- _GIVEN REQUEST_: Return, unchanged, the lines of the listing below running from the line containing "Given: Expand the Chord Editing section" through the line containing "dimensions: 1598x750 pos(1295,321)", inclusive.

- _ITEMS_:
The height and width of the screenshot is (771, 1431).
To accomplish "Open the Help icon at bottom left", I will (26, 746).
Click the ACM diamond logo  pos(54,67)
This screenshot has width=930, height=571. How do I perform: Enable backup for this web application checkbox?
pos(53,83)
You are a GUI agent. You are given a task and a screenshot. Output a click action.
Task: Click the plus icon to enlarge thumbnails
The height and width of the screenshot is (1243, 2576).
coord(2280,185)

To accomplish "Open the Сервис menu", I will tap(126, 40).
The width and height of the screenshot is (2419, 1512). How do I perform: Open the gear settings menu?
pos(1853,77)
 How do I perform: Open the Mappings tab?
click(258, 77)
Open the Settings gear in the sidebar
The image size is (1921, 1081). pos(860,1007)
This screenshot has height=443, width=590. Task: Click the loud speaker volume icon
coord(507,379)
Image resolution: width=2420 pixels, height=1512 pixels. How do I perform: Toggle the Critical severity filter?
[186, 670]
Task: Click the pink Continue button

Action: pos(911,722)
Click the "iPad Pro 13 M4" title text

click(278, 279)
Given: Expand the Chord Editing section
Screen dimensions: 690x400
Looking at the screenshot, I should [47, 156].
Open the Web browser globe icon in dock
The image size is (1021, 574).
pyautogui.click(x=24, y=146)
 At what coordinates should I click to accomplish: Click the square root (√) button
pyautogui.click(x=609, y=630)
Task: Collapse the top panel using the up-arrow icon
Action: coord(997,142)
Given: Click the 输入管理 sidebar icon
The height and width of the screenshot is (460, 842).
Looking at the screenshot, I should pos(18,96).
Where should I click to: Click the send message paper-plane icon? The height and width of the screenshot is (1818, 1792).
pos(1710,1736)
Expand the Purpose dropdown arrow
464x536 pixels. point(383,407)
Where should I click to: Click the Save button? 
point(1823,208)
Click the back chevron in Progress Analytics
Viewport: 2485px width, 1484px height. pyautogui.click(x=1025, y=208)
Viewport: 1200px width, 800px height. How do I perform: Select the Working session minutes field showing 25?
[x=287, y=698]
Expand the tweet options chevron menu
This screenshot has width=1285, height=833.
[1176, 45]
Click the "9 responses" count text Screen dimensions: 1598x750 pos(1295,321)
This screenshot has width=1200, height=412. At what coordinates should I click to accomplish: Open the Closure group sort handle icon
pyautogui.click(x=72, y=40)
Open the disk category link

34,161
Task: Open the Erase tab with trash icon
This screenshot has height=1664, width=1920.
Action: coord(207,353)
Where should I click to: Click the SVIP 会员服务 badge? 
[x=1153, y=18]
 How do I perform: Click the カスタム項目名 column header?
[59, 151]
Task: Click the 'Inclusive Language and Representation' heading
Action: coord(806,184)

- _ANSWER IN FULL_:
Given: Expand the Chord Editing section
Screen dimensions: 690x400
Looking at the screenshot, I should [47, 156].
Open the Web browser globe icon in dock
The image size is (1021, 574).
pyautogui.click(x=24, y=146)
 At what coordinates should I click to accomplish: Click the square root (√) button
pyautogui.click(x=609, y=630)
Task: Collapse the top panel using the up-arrow icon
Action: coord(997,142)
Given: Click the 输入管理 sidebar icon
The height and width of the screenshot is (460, 842).
Looking at the screenshot, I should pos(18,96).
Where should I click to: Click the send message paper-plane icon? The height and width of the screenshot is (1818, 1792).
pos(1710,1736)
Expand the Purpose dropdown arrow
464x536 pixels. point(383,407)
Where should I click to: Click the Save button? 
point(1823,208)
Click the back chevron in Progress Analytics
Viewport: 2485px width, 1484px height. pyautogui.click(x=1025, y=208)
Viewport: 1200px width, 800px height. How do I perform: Select the Working session minutes field showing 25?
[x=287, y=698]
Expand the tweet options chevron menu
This screenshot has width=1285, height=833.
[1176, 45]
Click the "9 responses" count text Screen dimensions: 1598x750 pos(1295,321)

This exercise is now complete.